Vampyroteuthis infernalis, lit. "vampire squid from Hell"
- Body covered in photophores (light-emitting organs) capable of producing disorienting flashes
- Can shoot balls of glowing mucus from its arm tips
- Thrives in low-oxygen zones where others fear to tread
- Adorable fins on its head for waving
Neither squid nor octopus, this little deep-sea buddy is the last of the order “Vampyromorphida,” its closest known relations being fossils. It usually lives in extremely deep seas, due to its relative smolness and shyness. Shyness aside, it keeps with the latest fashion trends, ranging its colors from jet-black to purple, a perfect summer outfit when you’re 11,800 ft beneath the sea. When you’re all alone in the empty blackness of the ocean you tend to become rather introverted, something that the Vampire squid takes to with gusto as it can invert its whole body into a spiked football.

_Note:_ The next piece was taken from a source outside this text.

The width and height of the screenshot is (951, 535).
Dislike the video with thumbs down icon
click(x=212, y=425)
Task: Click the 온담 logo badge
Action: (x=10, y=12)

Given that it has the largest eyes in the world per its body size, it might be doing this to hide those beautiful peepers from the prying light of scientists and paparazzi. Or it could be that its underside is the only part of it that aren’t covered in photophores, so turning inside out makes the vamp completely invisible in its natural habitat. Every day is the weekend for the vampire squid, as all it wants to do is expend as little energy as possible, eat whatever garbage floats by, and be left alone. For this, we recognize lil’ Vampy as our most kindred of sea creatures.